Le récit tragique, accablant, tout entier marqué par le fatalisme et l’impuissance, du Procès de Kafka s’achève toutefois sur une scène étonnante. Alors que Joseph K. est conduit par ses deux bourreaux sur le lieu de son supplice, une fenêtre, comparée à une lumière, s’ouvre dans la hauteur :
« Comme une lumière qui jaillit les deux battants d’une fenêtre s’ouvrirent là-haut ; un homme – si mince et si faible à cette distance et à cette hauteur – se pencha brusquement dehors, en lançant les bras en avant. Qui était-ce ? Un ami ? Une bonne âme ? Quelqu’un qui prenait part à son malheur ? Quelqu’un qui voulait l’aider ? […] Il leva les mains et écarquilla les doigts [1] ».

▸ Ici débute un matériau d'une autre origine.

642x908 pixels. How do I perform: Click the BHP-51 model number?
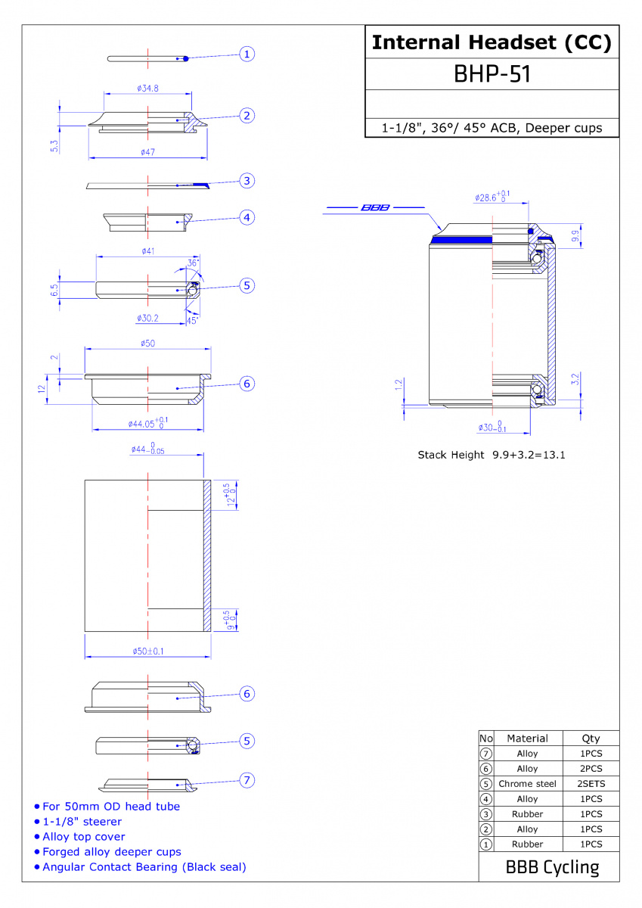point(492,74)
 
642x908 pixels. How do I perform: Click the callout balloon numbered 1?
point(247,54)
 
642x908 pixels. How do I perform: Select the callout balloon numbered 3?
point(247,180)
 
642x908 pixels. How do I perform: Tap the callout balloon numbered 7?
point(247,780)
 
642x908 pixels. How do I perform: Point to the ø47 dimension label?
point(148,152)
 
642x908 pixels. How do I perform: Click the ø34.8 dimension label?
point(148,88)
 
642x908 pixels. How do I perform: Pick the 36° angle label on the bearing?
point(193,263)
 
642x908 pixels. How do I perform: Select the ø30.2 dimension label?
point(148,319)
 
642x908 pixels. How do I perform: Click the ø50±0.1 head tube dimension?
point(148,651)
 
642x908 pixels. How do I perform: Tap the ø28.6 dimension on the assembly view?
point(492,197)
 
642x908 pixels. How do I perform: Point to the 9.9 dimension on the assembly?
point(575,236)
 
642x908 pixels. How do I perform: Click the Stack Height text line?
point(492,455)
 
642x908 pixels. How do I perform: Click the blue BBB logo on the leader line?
point(375,207)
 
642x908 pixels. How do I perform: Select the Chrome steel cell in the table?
point(527,784)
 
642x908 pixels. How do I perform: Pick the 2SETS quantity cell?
point(591,784)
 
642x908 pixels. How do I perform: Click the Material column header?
point(527,739)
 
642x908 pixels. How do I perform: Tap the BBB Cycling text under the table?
point(553,867)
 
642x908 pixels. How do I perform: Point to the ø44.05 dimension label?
point(148,423)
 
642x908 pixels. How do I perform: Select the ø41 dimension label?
point(148,251)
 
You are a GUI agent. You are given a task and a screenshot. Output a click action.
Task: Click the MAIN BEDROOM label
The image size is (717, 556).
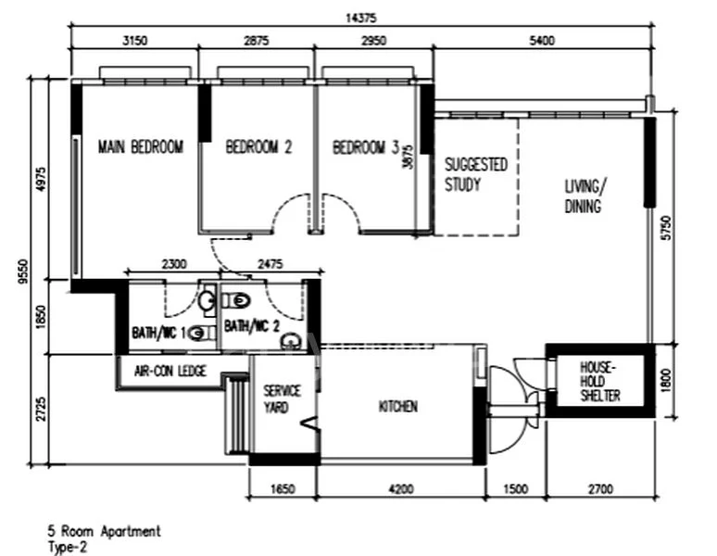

Les interprètes ont volontiers lu ce geste comme le « dernier symbole de l’ambiguïté de Joseph K. [2] » : d’un côté, les deux bras sont tendus comme pour bénir ; de l’autre, les doigts sont écarquillés comme pour repousser. Toutefois, même si l’univers kafkaïen est marqué par l’absence d’espoir et d’amour, il n’est pas dénué de sens. En effet, la culpabilité qui traverse toute la vie de Joseph K. au point de lui survivre après la mort, et celle de l’auteur – « Par ta faute, j’avais perdu toute confiance en moi, j’avais gagné en échange un infini sentiment de culpabilité [3] » –, naît de l’insoluble conflit avec la puissance de la Loi, porteuse de sens, mais éloignée, au point de devenir inaccessible et, au fond, inconnue. Par ailleurs, la multiplication des questions posées par l’auteur du Procès tournent toutes autour de l’espoir ou de l’amour, Même s’il les estime aporétiques, leur présence insistante atteste que l’homme ne peut les faire taire en lui [4]. En ce sens, cet anti-nietzschéen qu’est Kafka (il s’est toujours refusé à faire de l’homme le créateur du sens et de la valeur) ne consonerait pas à l’affirmation de Frédéric Nietzsche selon laquelle l’espérance est « le pire des maux [5] ».
Pascal Ide
[1] Franz Kafka, Le Procès, chap. x, in Œuvres complètes, 4 vol., tome 1. L’Amérique. Le procès. Le château. La fortune, trad. Alexandre Vialatte et éd. Claude David, coll. « Bibliothèque de la Pléiade » n° 264, Paris, Gallimard, 1976, p. 466.
[2] Heinz Politzer, Franz Kafka der Künstler, Frankfurt am Main, S. Fischer, 1965, p. 314.
[3] Franz Kafka, Lettre à son père, dans Préparatifs de noce à la campagne Suivi de textes divers et de la Lettre au père, trad. Marthe Robert, coll. « Du monde entier », Paris, Gallimard, 1957, p. 186.
[4] Cf. Bernard Schumacher, Une philosophie de l’espérance. La pensée de Josef Pieper dans le contexte du débat contemporain sur l’espérance, Paris, Le Cerf, 2000.
[5] Friedrich Nietzsche, Humain, trop humain, n. 71, in Œuvres, éd. Jean Lacoste et Jacques Le Rider, Paris, Robert Laffont, 2 tomes, 1993, tome 1, p. 483.